_WHAT TO WORK ON_
When you write out the records, keep every line exactly as it is.

[Items from a dataset]
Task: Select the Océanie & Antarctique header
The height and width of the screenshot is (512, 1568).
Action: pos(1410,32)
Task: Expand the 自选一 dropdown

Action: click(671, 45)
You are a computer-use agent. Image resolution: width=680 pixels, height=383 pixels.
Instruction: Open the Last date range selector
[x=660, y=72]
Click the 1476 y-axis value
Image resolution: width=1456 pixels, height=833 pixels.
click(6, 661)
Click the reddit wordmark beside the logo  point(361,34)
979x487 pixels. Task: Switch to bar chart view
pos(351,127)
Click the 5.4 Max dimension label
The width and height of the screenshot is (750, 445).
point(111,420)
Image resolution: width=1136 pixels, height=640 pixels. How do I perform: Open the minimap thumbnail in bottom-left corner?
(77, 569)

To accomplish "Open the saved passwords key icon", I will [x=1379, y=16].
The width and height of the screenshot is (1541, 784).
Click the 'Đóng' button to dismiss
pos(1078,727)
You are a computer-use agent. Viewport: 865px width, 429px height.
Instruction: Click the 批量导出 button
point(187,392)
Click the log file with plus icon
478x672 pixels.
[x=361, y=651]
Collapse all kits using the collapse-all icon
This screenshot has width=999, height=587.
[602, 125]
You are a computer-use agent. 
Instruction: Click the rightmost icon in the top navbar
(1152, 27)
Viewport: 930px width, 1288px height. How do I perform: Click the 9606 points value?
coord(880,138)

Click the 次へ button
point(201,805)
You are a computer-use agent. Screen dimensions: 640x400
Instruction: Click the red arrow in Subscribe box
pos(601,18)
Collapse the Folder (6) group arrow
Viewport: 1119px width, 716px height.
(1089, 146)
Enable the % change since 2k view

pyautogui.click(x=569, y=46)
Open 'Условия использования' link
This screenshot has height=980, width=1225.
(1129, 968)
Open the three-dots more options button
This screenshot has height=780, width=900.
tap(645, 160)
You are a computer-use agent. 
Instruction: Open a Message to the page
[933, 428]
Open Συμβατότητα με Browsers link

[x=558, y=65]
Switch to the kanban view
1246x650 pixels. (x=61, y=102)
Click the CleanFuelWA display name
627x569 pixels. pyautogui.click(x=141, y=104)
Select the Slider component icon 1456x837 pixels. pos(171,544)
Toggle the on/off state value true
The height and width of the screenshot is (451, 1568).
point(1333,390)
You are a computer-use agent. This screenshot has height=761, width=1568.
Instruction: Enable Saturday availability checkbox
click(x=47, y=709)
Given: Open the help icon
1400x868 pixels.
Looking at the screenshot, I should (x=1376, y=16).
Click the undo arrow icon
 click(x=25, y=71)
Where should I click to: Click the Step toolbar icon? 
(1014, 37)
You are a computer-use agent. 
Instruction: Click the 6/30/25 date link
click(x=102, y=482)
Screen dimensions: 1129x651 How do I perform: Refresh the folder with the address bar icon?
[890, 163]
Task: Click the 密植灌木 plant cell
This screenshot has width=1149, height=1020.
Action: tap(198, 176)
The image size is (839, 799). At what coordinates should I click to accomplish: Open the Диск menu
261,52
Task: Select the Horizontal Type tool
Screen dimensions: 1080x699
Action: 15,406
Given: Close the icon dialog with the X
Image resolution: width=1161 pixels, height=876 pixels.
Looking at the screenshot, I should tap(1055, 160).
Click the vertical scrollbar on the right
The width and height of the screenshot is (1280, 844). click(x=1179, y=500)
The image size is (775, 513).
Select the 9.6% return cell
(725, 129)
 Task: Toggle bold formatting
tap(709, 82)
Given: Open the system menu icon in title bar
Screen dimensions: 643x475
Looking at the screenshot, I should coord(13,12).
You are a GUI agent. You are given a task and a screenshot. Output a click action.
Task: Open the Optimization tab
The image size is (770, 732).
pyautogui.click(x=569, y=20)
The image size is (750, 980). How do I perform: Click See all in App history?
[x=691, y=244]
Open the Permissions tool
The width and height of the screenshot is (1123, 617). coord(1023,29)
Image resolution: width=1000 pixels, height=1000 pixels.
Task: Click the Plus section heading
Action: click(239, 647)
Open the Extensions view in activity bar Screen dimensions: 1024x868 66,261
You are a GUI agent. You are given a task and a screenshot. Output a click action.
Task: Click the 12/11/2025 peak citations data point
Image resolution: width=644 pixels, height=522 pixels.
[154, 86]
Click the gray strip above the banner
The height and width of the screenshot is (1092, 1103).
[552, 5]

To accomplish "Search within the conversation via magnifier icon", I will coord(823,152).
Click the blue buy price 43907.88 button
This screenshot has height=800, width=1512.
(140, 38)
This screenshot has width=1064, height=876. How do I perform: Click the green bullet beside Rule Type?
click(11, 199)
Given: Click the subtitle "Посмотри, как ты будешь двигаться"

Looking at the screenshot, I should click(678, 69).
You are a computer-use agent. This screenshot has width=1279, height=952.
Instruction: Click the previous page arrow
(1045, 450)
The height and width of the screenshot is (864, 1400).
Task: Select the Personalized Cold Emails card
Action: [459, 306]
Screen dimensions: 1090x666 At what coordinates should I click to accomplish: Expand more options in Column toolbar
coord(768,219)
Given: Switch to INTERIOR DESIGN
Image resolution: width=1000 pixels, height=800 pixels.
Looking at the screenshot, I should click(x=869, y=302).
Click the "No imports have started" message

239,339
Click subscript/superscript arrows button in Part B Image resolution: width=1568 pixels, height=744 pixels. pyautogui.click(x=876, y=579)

_TASK ANSWER_
Task: Select the Océanie & Antarctique header
The height and width of the screenshot is (512, 1568).
Action: pos(1410,32)
Task: Expand the 自选一 dropdown

Action: click(671, 45)
You are a computer-use agent. Image resolution: width=680 pixels, height=383 pixels.
Instruction: Open the Last date range selector
[x=660, y=72]
Click the 1476 y-axis value
Image resolution: width=1456 pixels, height=833 pixels.
click(6, 661)
Click the reddit wordmark beside the logo  point(361,34)
979x487 pixels. Task: Switch to bar chart view
pos(351,127)
Click the 5.4 Max dimension label
The width and height of the screenshot is (750, 445).
point(111,420)
Image resolution: width=1136 pixels, height=640 pixels. How do I perform: Open the minimap thumbnail in bottom-left corner?
(77, 569)

To accomplish "Open the saved passwords key icon", I will [x=1379, y=16].
The width and height of the screenshot is (1541, 784).
Click the 'Đóng' button to dismiss
pos(1078,727)
You are a computer-use agent. Viewport: 865px width, 429px height.
Instruction: Click the 批量导出 button
point(187,392)
Click the log file with plus icon
478x672 pixels.
[x=361, y=651]
Collapse all kits using the collapse-all icon
This screenshot has width=999, height=587.
[602, 125]
You are a computer-use agent. 
Instruction: Click the rightmost icon in the top navbar
(1152, 27)
Viewport: 930px width, 1288px height. How do I perform: Click the 9606 points value?
coord(880,138)

Click the 次へ button
point(201,805)
You are a computer-use agent. Screen dimensions: 640x400
Instruction: Click the red arrow in Subscribe box
pos(601,18)
Collapse the Folder (6) group arrow
Viewport: 1119px width, 716px height.
(1089, 146)
Enable the % change since 2k view

pyautogui.click(x=569, y=46)
Open 'Условия использования' link
This screenshot has height=980, width=1225.
(1129, 968)
Open the three-dots more options button
This screenshot has height=780, width=900.
tap(645, 160)
You are a computer-use agent. 
Instruction: Open a Message to the page
[933, 428]
Open Συμβατότητα με Browsers link

[x=558, y=65]
Switch to the kanban view
1246x650 pixels. (x=61, y=102)
Click the CleanFuelWA display name
627x569 pixels. pyautogui.click(x=141, y=104)
Select the Slider component icon 1456x837 pixels. pos(171,544)
Toggle the on/off state value true
The height and width of the screenshot is (451, 1568).
point(1333,390)
You are a computer-use agent. This screenshot has height=761, width=1568.
Instruction: Enable Saturday availability checkbox
click(x=47, y=709)
Given: Open the help icon
1400x868 pixels.
Looking at the screenshot, I should (x=1376, y=16).
Click the undo arrow icon
 click(x=25, y=71)
Where should I click to: Click the Step toolbar icon? 
(1014, 37)
You are a computer-use agent. 
Instruction: Click the 6/30/25 date link
click(x=102, y=482)
Screen dimensions: 1129x651 How do I perform: Refresh the folder with the address bar icon?
[890, 163]
Task: Click the 密植灌木 plant cell
This screenshot has width=1149, height=1020.
Action: tap(198, 176)
The image size is (839, 799). At what coordinates should I click to accomplish: Open the Диск menu
261,52
Task: Select the Horizontal Type tool
Screen dimensions: 1080x699
Action: 15,406
Given: Close the icon dialog with the X
Image resolution: width=1161 pixels, height=876 pixels.
Looking at the screenshot, I should tap(1055, 160).
Click the vertical scrollbar on the right
The width and height of the screenshot is (1280, 844). click(x=1179, y=500)
The image size is (775, 513).
Select the 9.6% return cell
(725, 129)
 Task: Toggle bold formatting
tap(709, 82)
Given: Open the system menu icon in title bar
Screen dimensions: 643x475
Looking at the screenshot, I should coord(13,12).
You are a GUI agent. You are given a task and a screenshot. Output a click action.
Task: Open the Optimization tab
The image size is (770, 732).
pyautogui.click(x=569, y=20)
The image size is (750, 980). How do I perform: Click See all in App history?
[x=691, y=244]
Open the Permissions tool
The width and height of the screenshot is (1123, 617). coord(1023,29)
Image resolution: width=1000 pixels, height=1000 pixels.
Task: Click the Plus section heading
Action: click(239, 647)
Open the Extensions view in activity bar Screen dimensions: 1024x868 66,261
You are a GUI agent. You are given a task and a screenshot. Output a click action.
Task: Click the 12/11/2025 peak citations data point
Image resolution: width=644 pixels, height=522 pixels.
[154, 86]
Click the gray strip above the banner
The height and width of the screenshot is (1092, 1103).
[552, 5]

To accomplish "Search within the conversation via magnifier icon", I will coord(823,152).
Click the blue buy price 43907.88 button
This screenshot has height=800, width=1512.
(140, 38)
This screenshot has width=1064, height=876. How do I perform: Click the green bullet beside Rule Type?
click(11, 199)
Given: Click the subtitle "Посмотри, как ты будешь двигаться"

Looking at the screenshot, I should click(678, 69).
You are a computer-use agent. This screenshot has width=1279, height=952.
Instruction: Click the previous page arrow
(1045, 450)
The height and width of the screenshot is (864, 1400).
Task: Select the Personalized Cold Emails card
Action: [459, 306]
Screen dimensions: 1090x666 At what coordinates should I click to accomplish: Expand more options in Column toolbar
coord(768,219)
Given: Switch to INTERIOR DESIGN
Image resolution: width=1000 pixels, height=800 pixels.
Looking at the screenshot, I should click(x=869, y=302).
Click the "No imports have started" message

239,339
Click subscript/superscript arrows button in Part B Image resolution: width=1568 pixels, height=744 pixels. pyautogui.click(x=876, y=579)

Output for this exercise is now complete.